I dabble with multiple projects at once, but this app saves everything in a single database. I want this app to be able to create several separate “canvases”, so I can manage several of my projects at once, without mixing them with other projects.

For each canvas, the data is also exportable to JSON (and can be imported back too).

And, for a better “presentation view”, I made a shortcut (Ctrl + .) to temporarily hide/show all the UI elements, focusing on maps and markers.

And sometimes, I also want to directly copy a certain marker’s coordinates. From now on, when we click a marker, the raw coordinates are also shown.

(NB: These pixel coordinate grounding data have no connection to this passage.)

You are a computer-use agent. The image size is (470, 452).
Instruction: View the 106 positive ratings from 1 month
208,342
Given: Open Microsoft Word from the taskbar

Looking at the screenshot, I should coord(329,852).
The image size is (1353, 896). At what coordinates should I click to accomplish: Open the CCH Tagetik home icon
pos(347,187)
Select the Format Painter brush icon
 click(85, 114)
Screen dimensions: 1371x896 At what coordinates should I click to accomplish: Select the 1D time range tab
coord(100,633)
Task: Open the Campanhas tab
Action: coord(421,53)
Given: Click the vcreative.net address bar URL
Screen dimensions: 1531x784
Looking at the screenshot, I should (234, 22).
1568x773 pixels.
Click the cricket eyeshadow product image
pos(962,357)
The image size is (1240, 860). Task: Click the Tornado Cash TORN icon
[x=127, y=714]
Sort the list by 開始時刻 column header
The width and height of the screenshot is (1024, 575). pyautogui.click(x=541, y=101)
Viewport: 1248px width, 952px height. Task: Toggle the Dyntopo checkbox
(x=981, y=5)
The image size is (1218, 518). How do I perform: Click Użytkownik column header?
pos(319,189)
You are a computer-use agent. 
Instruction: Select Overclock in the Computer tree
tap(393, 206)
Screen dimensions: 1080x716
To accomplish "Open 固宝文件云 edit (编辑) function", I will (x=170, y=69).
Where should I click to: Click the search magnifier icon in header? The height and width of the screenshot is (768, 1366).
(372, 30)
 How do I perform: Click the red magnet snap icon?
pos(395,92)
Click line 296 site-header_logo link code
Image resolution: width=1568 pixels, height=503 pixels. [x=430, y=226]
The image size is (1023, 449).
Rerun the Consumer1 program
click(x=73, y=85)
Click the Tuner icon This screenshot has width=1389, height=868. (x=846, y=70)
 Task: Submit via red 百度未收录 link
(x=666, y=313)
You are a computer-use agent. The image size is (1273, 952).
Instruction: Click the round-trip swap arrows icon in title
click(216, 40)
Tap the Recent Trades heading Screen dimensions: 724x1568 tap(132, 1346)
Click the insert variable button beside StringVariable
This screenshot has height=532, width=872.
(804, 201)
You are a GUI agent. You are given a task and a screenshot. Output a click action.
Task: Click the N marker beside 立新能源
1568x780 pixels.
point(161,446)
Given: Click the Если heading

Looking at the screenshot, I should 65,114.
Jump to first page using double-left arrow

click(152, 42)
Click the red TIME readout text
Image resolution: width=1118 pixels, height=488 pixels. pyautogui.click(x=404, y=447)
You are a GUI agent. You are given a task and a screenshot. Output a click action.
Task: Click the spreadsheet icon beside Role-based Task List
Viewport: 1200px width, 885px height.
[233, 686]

v26.4.6 : This update introduces a more flexible workspace system by allowing users to create, edit, delete, and switch between multiple “canvas” environments. Each canvas now operates with its own independent database, making it easier to separate and manage different datasets or projects. The canvas manager behavior has also been refined. When the Ctrl + . shortcut is triggered, the canvas manager will now be properly hidden to ensure a cleaner interface and avoid visual clutter during use. Interaction with markers has been improved as well. Clicking on a marker will now display its precise coordinates, providing clearer spatial information directly within the interface. Finally, data portability has been expanded. Each canvas now includes an “Export to JSON” option, allowing users to easily back up or share their data. In addition, a new “Import from JSON” feature enables users to load a JSON file into a newly created canvas, simplifying data transfer and reuse across environments.